= WHAT IS EXPECTED =
In the battery isolator post below, print the words from "While I was" up to and including "two battery groups." without changing any of them.

= PROVIDED PASSAGE =
While I was about to install the newly arrived Xantrex Echo Charge onto my 701, I further checked the wirings. I discovered a new issue: the battery isolator is apparently defective and needs replacement. The defect is that a middle (input) stud is broken or missing, and four (4) thick red wires are connected to one single stud.
This connection seems to purposely bypass the battery isolator to establish connectivity allowing electrical current to flow, but in any direction now, instead of limiting one-way-only flow from the alternator to the two battery groups.
See the attached photos showing the wiring issue. Now I believe the erroneous wiring here (might be as well as the erroneous wiring with Xantrex charge) are intentional rather than a mistake. And I wonder if this was done by any repair shops or the previous owner.
And I created a schematic that hopefully better illustrates the issue: three battery isolator terminals: A (output), B (input), C (output). Now connects A,B,C together - that's the issue.

= RECORDS PROVIDED =
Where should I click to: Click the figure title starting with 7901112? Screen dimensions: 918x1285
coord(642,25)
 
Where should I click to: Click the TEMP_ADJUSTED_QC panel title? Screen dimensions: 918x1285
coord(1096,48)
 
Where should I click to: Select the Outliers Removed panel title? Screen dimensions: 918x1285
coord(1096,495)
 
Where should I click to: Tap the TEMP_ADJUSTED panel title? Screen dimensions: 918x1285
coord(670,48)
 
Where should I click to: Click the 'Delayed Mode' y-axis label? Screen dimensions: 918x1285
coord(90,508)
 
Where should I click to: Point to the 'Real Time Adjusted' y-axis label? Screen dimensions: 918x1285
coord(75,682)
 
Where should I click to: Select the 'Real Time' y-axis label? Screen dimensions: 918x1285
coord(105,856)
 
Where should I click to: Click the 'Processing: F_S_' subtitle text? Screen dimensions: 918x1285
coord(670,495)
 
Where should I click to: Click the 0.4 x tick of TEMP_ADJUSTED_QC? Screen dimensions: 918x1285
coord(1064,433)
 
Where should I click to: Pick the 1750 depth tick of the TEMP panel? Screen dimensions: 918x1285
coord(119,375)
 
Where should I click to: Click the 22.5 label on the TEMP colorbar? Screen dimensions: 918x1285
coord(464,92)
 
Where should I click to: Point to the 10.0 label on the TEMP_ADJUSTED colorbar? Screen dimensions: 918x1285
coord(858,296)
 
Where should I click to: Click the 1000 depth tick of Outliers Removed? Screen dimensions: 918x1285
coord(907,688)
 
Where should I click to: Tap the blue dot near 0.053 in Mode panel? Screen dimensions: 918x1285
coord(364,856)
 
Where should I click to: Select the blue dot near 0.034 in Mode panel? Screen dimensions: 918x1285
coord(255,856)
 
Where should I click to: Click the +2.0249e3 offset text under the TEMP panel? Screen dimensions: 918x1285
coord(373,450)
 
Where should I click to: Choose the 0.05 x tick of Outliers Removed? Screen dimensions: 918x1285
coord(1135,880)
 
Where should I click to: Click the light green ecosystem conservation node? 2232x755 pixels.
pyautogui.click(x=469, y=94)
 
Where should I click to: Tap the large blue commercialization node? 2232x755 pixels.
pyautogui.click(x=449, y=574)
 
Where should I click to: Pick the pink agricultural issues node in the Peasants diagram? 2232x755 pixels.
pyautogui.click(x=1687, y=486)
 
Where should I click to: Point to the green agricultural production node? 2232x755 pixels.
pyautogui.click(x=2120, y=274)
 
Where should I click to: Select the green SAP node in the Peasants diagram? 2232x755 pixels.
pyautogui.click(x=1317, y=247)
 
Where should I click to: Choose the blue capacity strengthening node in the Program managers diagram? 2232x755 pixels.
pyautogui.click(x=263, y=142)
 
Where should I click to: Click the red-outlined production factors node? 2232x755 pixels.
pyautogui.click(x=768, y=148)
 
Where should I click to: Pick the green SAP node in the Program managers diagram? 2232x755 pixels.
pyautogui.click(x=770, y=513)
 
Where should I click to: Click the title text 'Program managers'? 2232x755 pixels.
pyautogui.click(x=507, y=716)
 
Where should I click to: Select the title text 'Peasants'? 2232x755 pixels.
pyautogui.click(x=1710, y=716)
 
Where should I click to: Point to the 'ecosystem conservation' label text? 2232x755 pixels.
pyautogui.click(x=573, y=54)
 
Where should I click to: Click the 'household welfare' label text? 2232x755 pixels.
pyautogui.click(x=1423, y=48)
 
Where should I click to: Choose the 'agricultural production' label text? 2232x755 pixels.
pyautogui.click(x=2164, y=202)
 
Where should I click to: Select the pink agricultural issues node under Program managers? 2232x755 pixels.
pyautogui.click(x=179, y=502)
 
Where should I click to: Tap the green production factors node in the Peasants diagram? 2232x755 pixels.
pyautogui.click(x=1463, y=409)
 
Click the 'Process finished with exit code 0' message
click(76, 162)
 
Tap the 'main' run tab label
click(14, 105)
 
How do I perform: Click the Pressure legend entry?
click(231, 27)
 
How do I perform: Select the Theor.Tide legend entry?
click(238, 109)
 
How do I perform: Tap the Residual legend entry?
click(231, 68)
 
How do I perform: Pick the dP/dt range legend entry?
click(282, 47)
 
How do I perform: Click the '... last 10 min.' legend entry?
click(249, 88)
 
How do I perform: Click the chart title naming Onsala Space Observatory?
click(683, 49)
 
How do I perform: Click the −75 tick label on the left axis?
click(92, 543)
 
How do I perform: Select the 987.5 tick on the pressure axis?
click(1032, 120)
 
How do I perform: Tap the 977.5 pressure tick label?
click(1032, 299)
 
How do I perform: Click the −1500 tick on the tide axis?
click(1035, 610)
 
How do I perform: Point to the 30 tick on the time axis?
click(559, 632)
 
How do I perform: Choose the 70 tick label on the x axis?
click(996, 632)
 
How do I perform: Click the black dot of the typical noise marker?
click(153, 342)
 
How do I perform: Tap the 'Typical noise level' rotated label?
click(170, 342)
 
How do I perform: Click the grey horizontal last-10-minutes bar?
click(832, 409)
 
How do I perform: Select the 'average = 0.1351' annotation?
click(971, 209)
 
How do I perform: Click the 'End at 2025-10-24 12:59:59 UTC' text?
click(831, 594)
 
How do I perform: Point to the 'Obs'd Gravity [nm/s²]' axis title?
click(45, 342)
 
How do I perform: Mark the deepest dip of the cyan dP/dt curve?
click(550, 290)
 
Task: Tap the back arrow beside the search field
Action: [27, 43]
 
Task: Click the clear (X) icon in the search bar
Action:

= SOLUTION BELOW =
While I was about to install the newly arrived Xantrex Echo Charge onto my 701, I further checked the wirings. I discovered a new issue: the battery isolator is apparently defective and needs replacement. The defect is that a middle (input) stud is broken or missing, and four (4) thick red wires are connected to one single stud.
This connection seems to purposely bypass the battery isolator to establish connectivity allowing electrical current to flow, but in any direction now, instead of limiting one-way-only flow from the alternator to the two battery groups.